But if I tried to, for instance, execute a N1QL (SQL for JSON) query, then it would fail. This is because that user is not authorized to execute queries.

var queryResult = bucket.Query<int>("SELECT COUNT(1) FROM `" + bucket.Name + "`");
Console.WriteLine("Query was successful: " + queryResult.Success);
queryResult.Errors.ForEach(e => Console.WriteLine("Error: " + e.Message));

I’m just doing a simple COUNT(1) aggregation query. Since that user is not authorized, here’s what’s displayed:

One More Thing

If you are worried about the effect this will have on upgrading from Couchbase Server 4.x to Couchbase Server 5.0, then here’s a tip.
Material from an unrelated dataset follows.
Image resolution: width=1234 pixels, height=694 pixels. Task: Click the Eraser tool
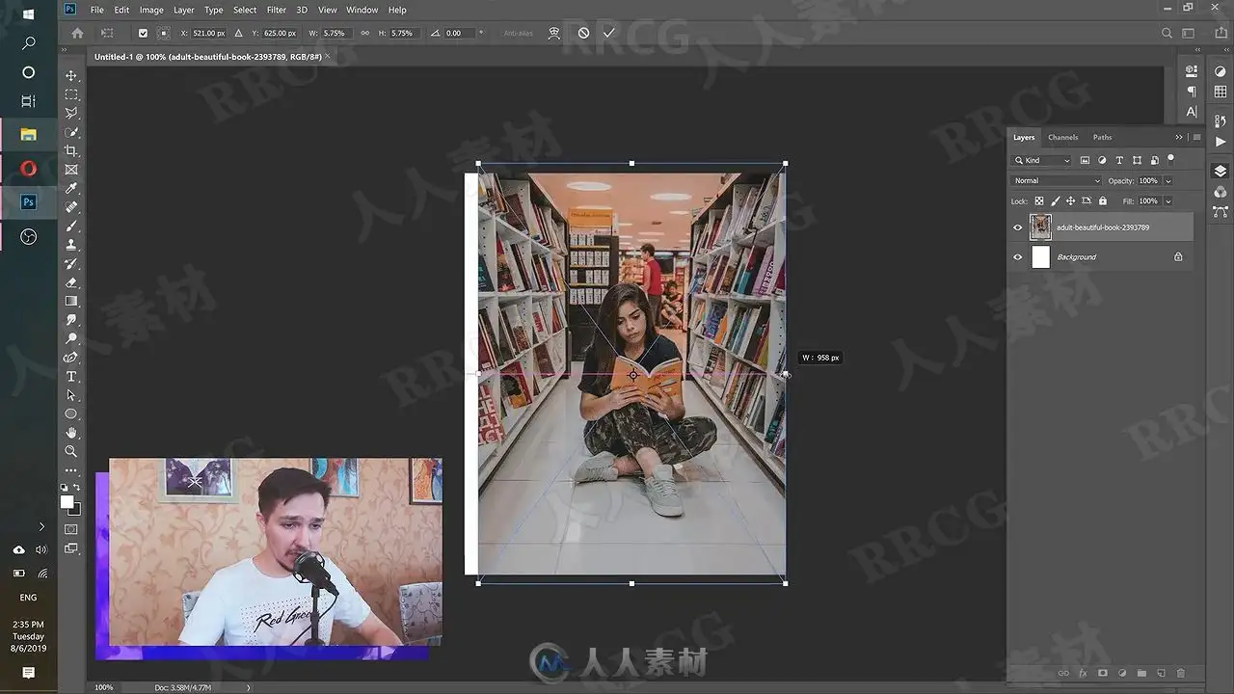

If you create a user with the same name as the bucket (e.g. a bucket called “foo” and a user named “foo”), then the older Couchbase.NET APIs that still expect a bucket password will work as before. Just give that user a “Cluster Admin” role for now. This is a good temporary fix until you can re-engineer your system to use a regimented approach to the role.

Summary

Couchbase Server 5.0 is out now in beta! The role-based authentication (RBAC) features make Couchbase a leader in document database security, and I’m personally very pleased that Couchbase is going in this direction. Security is important, but too often overlooked by developers.